#### Task instructions
1: In the patch text, which issue number does it say the upstream patch fixes?
2: Please copy lines from the records verbatim, beginning at the line that contains "Hide the A级（优秀）series via legend" and stopping after the line that contains "Action: pos(736,337)". Omit the pictures.

#### Passage shown
1 files changed, 409 insertions, 0 deletions
diff --git a/0457-cluster-ec-Improve-detection-of-new-heals.patch b/0457-cluster-ec-Improve-detection-of-new-heals.patch
new file mode 100644
index 0000000..be9202a
--- /dev/null
+++ b/0457-cluster-ec-Improve-detection-of-new-heals.patch
@@ -0,0 +1,409 @@
+From 3e8b3a2c2c6f83635486035fc8040c87d89813d2 Mon Sep 17 00:00:00 2001
+From: Xavi Hernandez <xhernandez@redhat.com>
+Date: Thu, 2 Jul 2020 18:08:52 +0200
+Subject: [PATCH 457/465] cluster/ec: Improve detection of new heals
+
+When EC successfully healed a directory it assumed that maybe other
+entries inside that directory could have been created, which could
+require additional heal cycles. For this reason, when the heal happened
+as part of one index heal iteration, it triggered a new iteration.
+
+The problem happened when the directory was healthy, so no new entries
+were added, but its index entry was not removed for some reason. In
+this case self-heal started and endless loop healing the same directory
+continuously, cause high CPU utilization.
+
+This patch improves detection of new files added to the heal index so
+that a new index heal iteration is only triggered if there is new work
+to do.
+
+>Upstream patch: https://review.gluster.org/#/c/glusterfs/+/24665/
+>Fixes: #1354
+
+Change-Id: I2355742b85fbfa6de758bccc5d2e1a283c82b53f
+BUG: 1852736
+Signed-off-by: Xavi Hernandez <xhernandez@redhat.com>
+Reviewed-on: https://code.engineering.redhat.com/gerrit/208041
+Tested-by: Ashish Pandey <aspandey@redhat.com>
+Tested-by: RHGS Build Bot <nigelb@redhat.com>
+Reviewed-by: Ashish Pandey <aspandey@redhat.com>
+---
+ xlators/cluster/ec/src/ec-common.c     |  2 +-
+ xlators/cluster/ec/src/ec-heal.c       | 58 +++++++++++++++++++++++-----------
+ xlators/cluster/ec/src/ec-heald.c      | 24 ++++++++++----
+ xlators/cluster/ec/src/ec-inode-read.c | 27 ++++++++++++++--
+ xlators/cluster/ec/src/ec-types.h      |  4 +--
+ xlators/cluster/ec/src/ec.h            |  1 +
+ 6 files changed, 86 insertions(+), 30 deletions(-)
+
+diff --git a/xlators/cluster/ec/src/ec-common.c b/xlators/cluster/ec/src/ec-common.c
+index e580bfb..e3f8769 100644
+--- a/xlators/cluster/ec/src/ec-common.c
++++ b/xlators/cluster/ec/src/ec-common.c
+@@ -230,7 +230,7 @@ ec_child_next(ec_t *ec, ec_fop_data_t *fop, uint32_t idx)

#### Supplied records
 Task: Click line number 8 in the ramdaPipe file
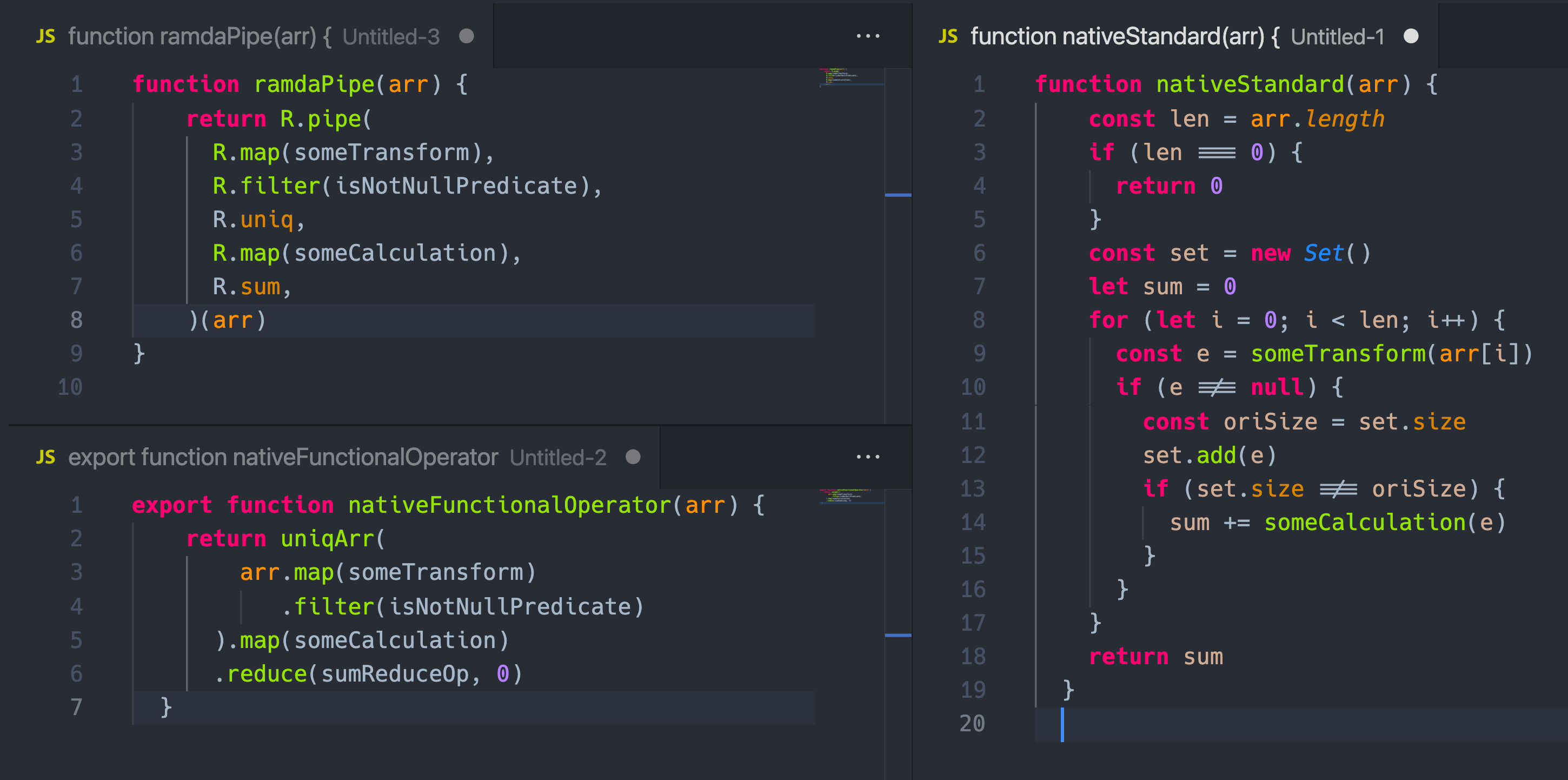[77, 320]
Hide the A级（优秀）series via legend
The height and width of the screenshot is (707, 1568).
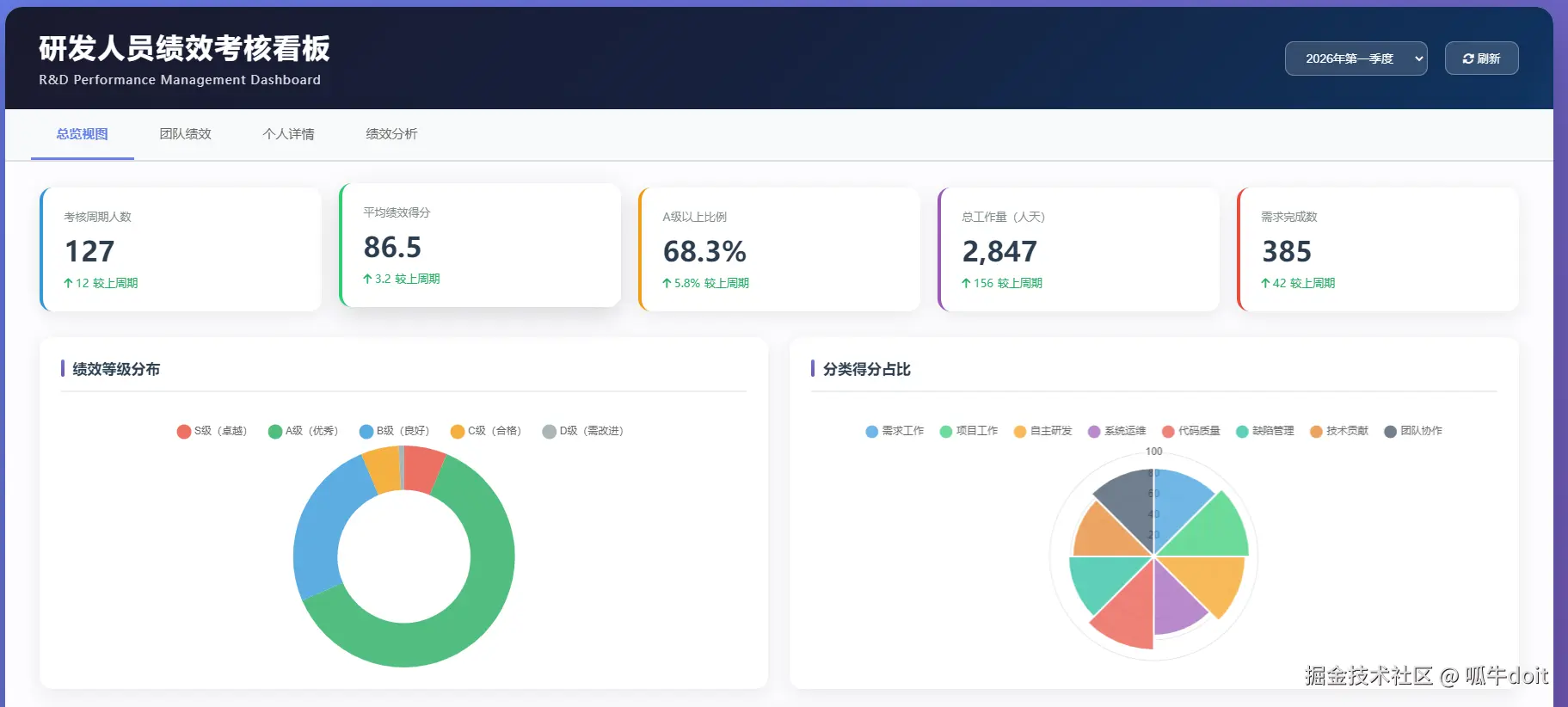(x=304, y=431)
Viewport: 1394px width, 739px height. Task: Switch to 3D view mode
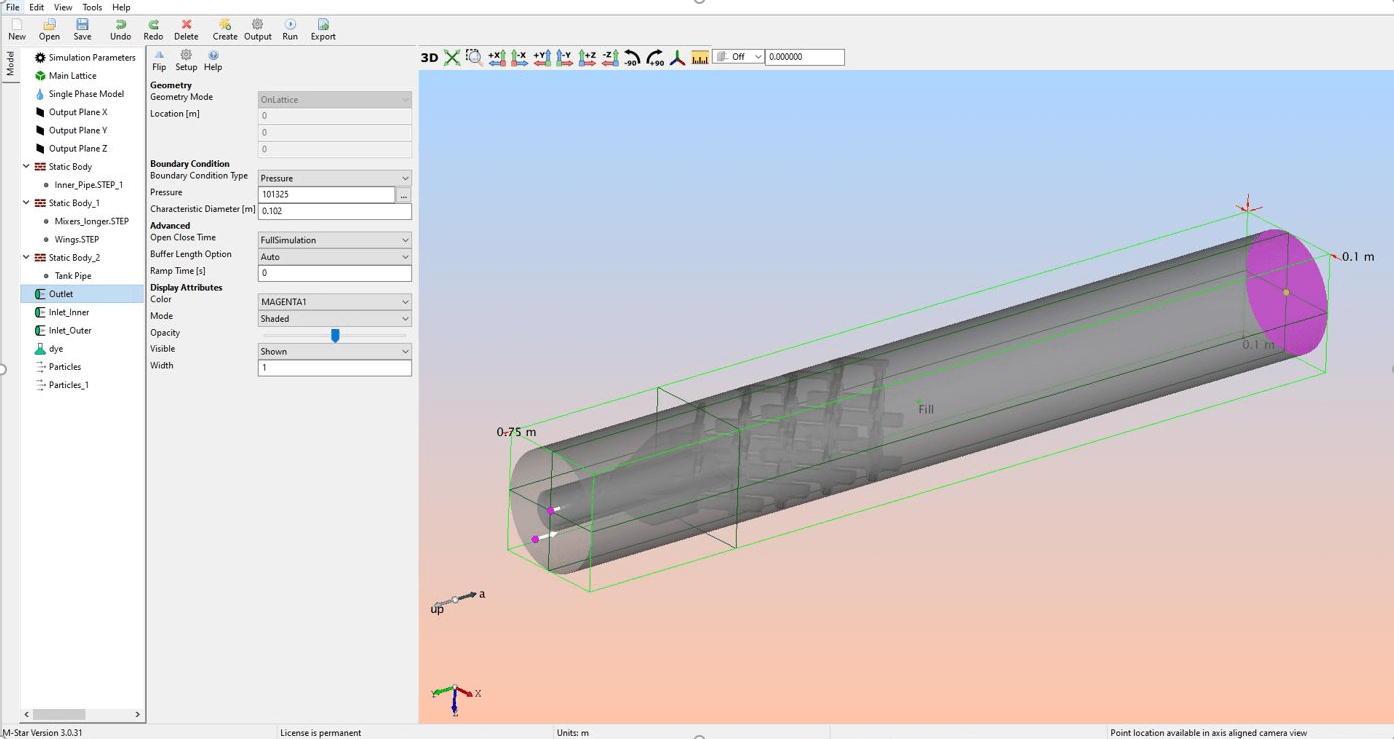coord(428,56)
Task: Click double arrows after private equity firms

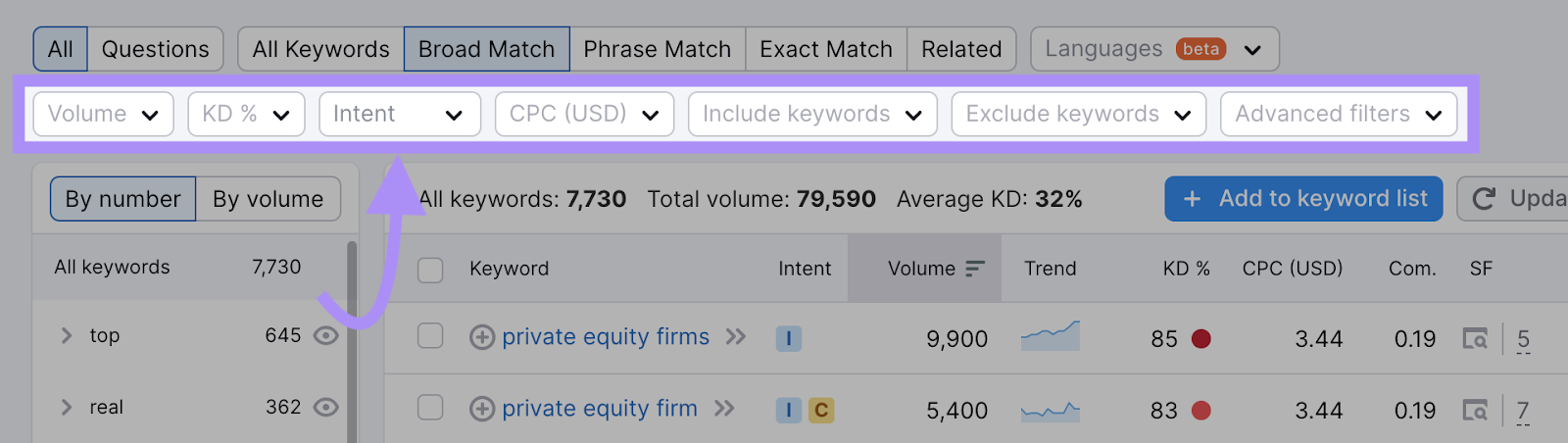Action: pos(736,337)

--

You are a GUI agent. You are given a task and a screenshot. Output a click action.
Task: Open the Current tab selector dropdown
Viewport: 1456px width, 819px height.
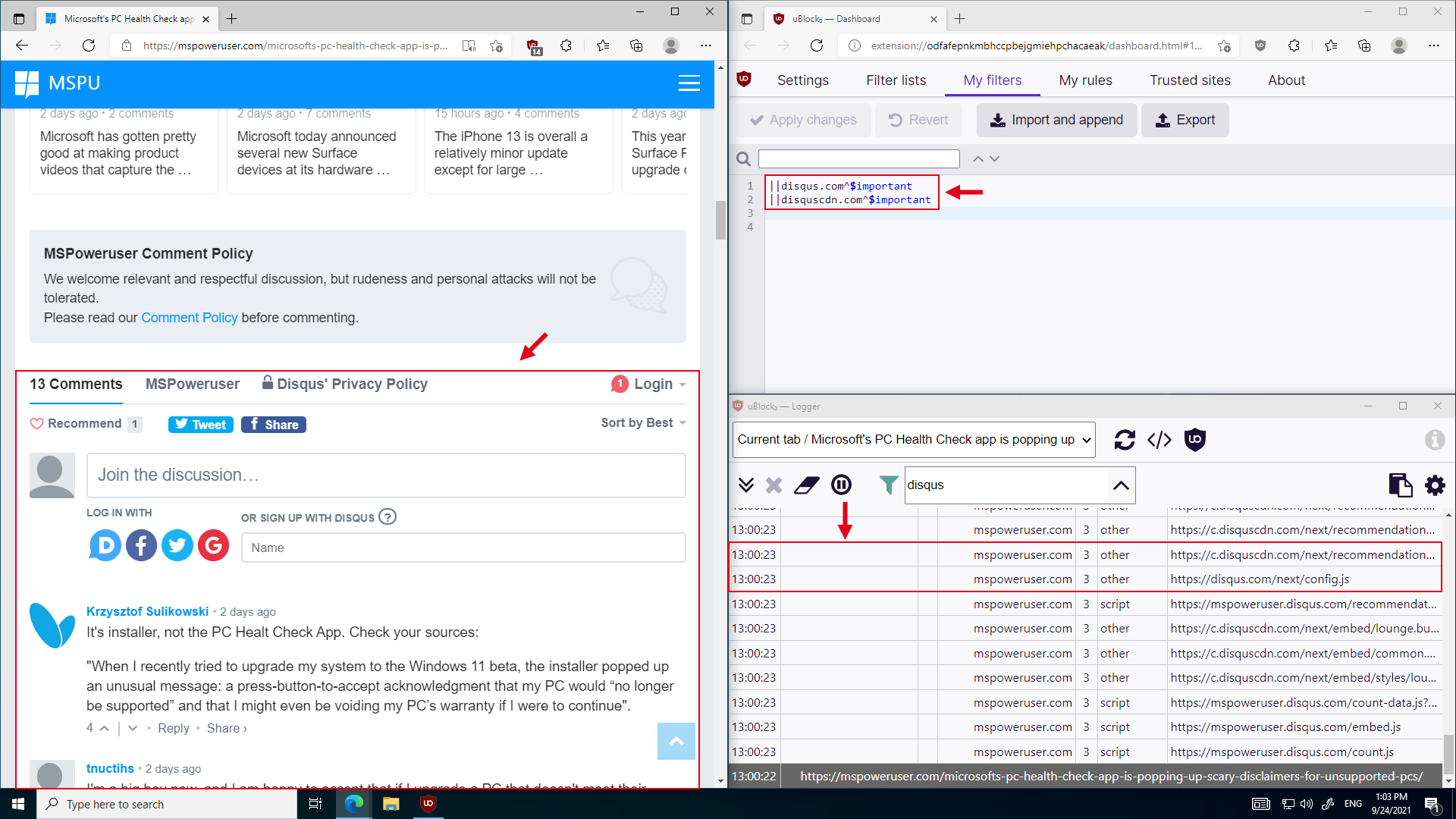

#### Results for each task
1: #1354

2:
Hide the A级（优秀）series via legend
The height and width of the screenshot is (707, 1568).
(x=304, y=431)
Viewport: 1394px width, 739px height. Task: Switch to 3D view mode
coord(428,56)
Task: Click double arrows after private equity firms

Action: pos(736,337)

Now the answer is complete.